La scène de genre en France au XVIIIe

La scène de genre et l’esprit des Lumières

Le pensée des peintres du XVIIIe siècle a intégré de nombreux éléments provenant de l’esprit des Lumières, en les amplifiant, les enrichissant et les nuançant à la fois. Leurs œuvres présupposent une naturalisation du monde matériel et une humanisation de l’espace social. Depuis Watteau, elles réservent une place centrale à l’amour, passion humaine par excellence. Ces œuvres font l’éloge du quotidien, du proche, de l’imparfait ; le temps des héros surhumains, de la beauté idéale des hommes et des femmes, des paysages et des intérieurs, est révolu. Cette peinture nouvelle n’était pas toujours consciemment hostile au rococo, mais elle s’opposait aux fictions de grand rococo. D’une certaine façon, la finalité morale de la scène de genre était le grain de sel ajouté à un art qui prétendait dépeindre et commenter le quotidien. C’est cette morale qui était révolutionnaire, car la peinture de la vie quotidienne avait déjà accaparé nombre de peintres au siècle précédent. Cette tradition de peinture de genre directe et franche se perpétua au XVIIIe siècle, parfois teintée d’un léger humour ou de pathétique, mais elle obtient ses plus grandes réussites lorsqu’elle donne une vision composée et grave de la réalité. Vu l’attitude « officielle » qui prédominait à travers toute l’Europe, certains aspects du courant qui prônait le retour au naturel et à la simplicité sont mal connus. Cela est particulièrement vrai pour l’Italie. Même dans un pays considéré comme le berceau de la peinture baroque, existait un courant souterrain de peinture réaliste qui s’intéressait au menu peuple. Comme chez Piazzetta ou Chardin, la peinture de genre traite la vie quotidienne avec tout le sérieux auparavant réservé aux peintures historiques. Hogarth, Traversi, Magnasco, tous reçurent des commandes d’œuvres religieuses traditionnelles, bien que ce ne soient pas ces tableaux qui les aient fait passer à la postérité. On sait que Greuze aspirait à être peintre d’histoire et il ressentit comme un affront son admission à l’Académie uniquement comme peintre de genre.

Le Jeune dessinateur, vers 1759, Chardin
Le Jeune dessinateur, vers 1759, Jean-Baptiste Siméon Chardin (Fort Worth, Texas, Kimbell Art Museum)

La période des Lumières représente l’un des épisodes charnières de l’histoire européenne.
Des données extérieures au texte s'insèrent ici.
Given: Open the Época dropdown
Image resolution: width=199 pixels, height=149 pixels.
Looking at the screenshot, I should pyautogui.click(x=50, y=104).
Dans la manière même de représenter la relation du tableau avec le contexte pictural et social de son temps, Hogarth reste le représentant le plus connu de ce qui devait devenir un genre en soi. Il exposa très clairement ses objectifs, et son œuvre était teintée d’une nuance littéraire qui préfigure très nettement Greuze. Diderot ouvre la voie au renversement de la hiérarchie des genres, à la primauté des valeurs plastiques et imaginatives sur les valeurs sociales. Cependant cet objectif s’accompagne d’un souci moral, le même essai formulant le fameux programme : « Rendre la vertu aimable, le vice odieux, le ridicule saillant, voilà le projet de tout honnête homme qui prend la plume, le pinceau ou le ciseau. »

L’Opéra du gueux, 1730, William Hogarth
L’Opéra du gueux, 1730, William Hogarth (Londres, Tate Britain)

Le peintre s’est inspiré d’une scène de l’Opéra des gueux, de John Gay, jouée en 1728. Dans le tableau, Hogarth stigmatise magistrats et geôliers.

Les peintures de genre témoignent aussi d’une attention particulière pour ceux qui occupent les marges de la société, charlatans et vagabonds, prostituées et mendiants. Et même pour ceux qui transgressent volontairement les normes de la vie commune, brigands, voleurs et assassins, ainsi que pour la violence symétrique qu’ils déclenchent, celle des prisons, des lieux de torture, des exécutions, comme chez Goya ou Magnasco (« La détention est aussi barbare que le crime », écrivait Goya).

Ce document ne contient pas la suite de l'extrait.